As Armand entered high school his neighbor Mr. Andrews introduced him to Adan M. DeRyke, an accomplished artist who had received an exceptionally fine education at a premier art school in Amsterdam. But in the United States he, like Mr. Andrews, had been forced into a line of commercial work. On Saturday afternoons Armand would catch a bus across town to DeRyke’s home on Leonard Street, on the north-west side of Grand Rapids, bearing a cigar box with a few tubes of oil paint rattling around in it, a board to practice on, and as a fee for an hour of semi-private lessons, fifty cents and a cigar pitched in by Jasper Merizon.

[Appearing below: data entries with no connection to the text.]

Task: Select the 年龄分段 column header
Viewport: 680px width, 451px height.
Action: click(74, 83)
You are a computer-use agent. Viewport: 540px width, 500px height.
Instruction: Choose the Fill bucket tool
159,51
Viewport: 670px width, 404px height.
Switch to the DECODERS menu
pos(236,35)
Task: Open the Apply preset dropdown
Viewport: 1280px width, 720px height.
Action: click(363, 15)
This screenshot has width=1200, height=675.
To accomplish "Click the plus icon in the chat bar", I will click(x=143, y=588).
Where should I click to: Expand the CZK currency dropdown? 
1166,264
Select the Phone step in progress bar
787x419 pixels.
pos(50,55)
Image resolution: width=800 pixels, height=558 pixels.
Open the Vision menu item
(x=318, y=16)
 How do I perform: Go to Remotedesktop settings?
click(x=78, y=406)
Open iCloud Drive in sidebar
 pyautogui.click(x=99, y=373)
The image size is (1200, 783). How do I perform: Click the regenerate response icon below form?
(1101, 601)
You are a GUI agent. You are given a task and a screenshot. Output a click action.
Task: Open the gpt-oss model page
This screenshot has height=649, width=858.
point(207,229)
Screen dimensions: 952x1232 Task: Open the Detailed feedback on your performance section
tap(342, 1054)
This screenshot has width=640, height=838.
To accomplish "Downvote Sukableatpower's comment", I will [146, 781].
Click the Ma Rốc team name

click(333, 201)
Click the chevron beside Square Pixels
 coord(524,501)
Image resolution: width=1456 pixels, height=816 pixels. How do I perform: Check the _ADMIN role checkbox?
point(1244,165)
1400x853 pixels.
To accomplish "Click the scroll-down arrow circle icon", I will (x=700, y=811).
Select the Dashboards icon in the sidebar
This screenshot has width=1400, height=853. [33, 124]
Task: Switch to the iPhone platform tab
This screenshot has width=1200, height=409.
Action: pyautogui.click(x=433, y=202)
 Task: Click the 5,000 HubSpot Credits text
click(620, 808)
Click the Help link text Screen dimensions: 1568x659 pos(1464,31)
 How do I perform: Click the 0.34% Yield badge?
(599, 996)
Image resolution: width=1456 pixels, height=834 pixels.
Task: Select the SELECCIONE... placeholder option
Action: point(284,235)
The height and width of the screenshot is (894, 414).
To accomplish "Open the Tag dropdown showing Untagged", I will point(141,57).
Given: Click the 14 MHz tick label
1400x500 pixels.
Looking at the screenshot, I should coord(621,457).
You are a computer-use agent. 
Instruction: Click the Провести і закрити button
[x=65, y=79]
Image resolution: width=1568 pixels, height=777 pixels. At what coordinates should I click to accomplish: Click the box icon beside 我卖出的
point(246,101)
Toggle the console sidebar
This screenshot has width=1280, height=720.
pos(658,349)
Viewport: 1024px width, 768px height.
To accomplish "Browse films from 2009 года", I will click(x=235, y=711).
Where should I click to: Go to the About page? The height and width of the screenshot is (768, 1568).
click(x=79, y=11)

DeRyke drew his inspiration from landscapes. He would take Armand and four or five of his other charges into the nearby countryside and make them study the landscape through narrowed eyes so that they could center on the elements of composition. All told, DeRyke gave Armand six lessons. Whatever positive contributions he made to Armand’s development as an artist, his chief contribution may have been by negative example: a man of promise beaten down by commercial interests. DeRyke’s weakness as a salesman of his own art made him vulnerable to shysters who bullied him into selling his valuable oil paintings for shamefully meager compensation. Armand recalls with gall how two patrons, a wealthy insurance agent and a well-known minister, boasted that they had pried large expensive oil paintings out of DeRyke for a pittance (VanderMey, 2012).